Konsep representasi ideologi dalam dunia politik mungkin hanya cocok di zaman transisi maupun di zaman sebelumnya.
Zaman transisi yang dimaksudkan adalah masa di mana Indonesia secara politik berada di dalam peralihan sistem kekuasaan otoriter Orde Baru ke zaman reformasi.
Setidak-tidaknya kita masih bisa merasakan nuansa representasi ideologi masih melekat pada kelompok-kelompok yang berhadap-hadapan.

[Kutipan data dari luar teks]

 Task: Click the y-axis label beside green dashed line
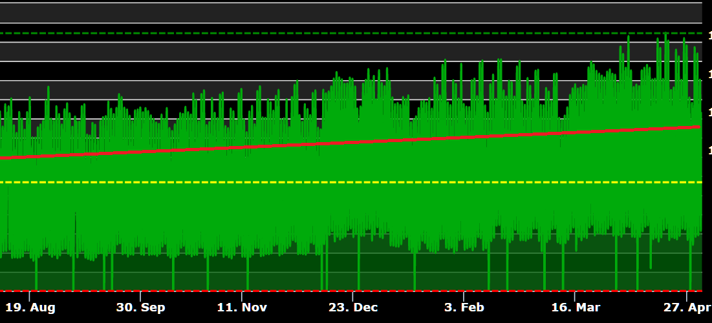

Dari penjelasan Kuntowijoyo misalnya dalam esai 'Muslim Tanpa Masjid', politik representatif itu masih bernuansa, meskipun mulai kabur.
Bj. Habibie saat itu dipandang sebagai representasi kekuatan (ideologi) politik umat Islam, salah satu indikatornya adalah bahwa Habibie adalah ICMI (Ikatan Cendekiawan Muslim Indonesia).
Terpilihnya Habibie menjadi Presiden pengganti Soeharto ditolak mentah-mentah oleh mahasiswa, sebab Habibie masih dianggap anak kandung Orba, dan ini merupakan tanda kegagalan reformasi.
Penolakan mahasiswa terhadap Habibie mendapat reaksi keras dari kelompok Islam, mereka mempertanyakan keislaman mahasiswa-mahasiswa itu, menolak representasi umat Islam (Habibie) berarti bukan bagian dari umat Islam.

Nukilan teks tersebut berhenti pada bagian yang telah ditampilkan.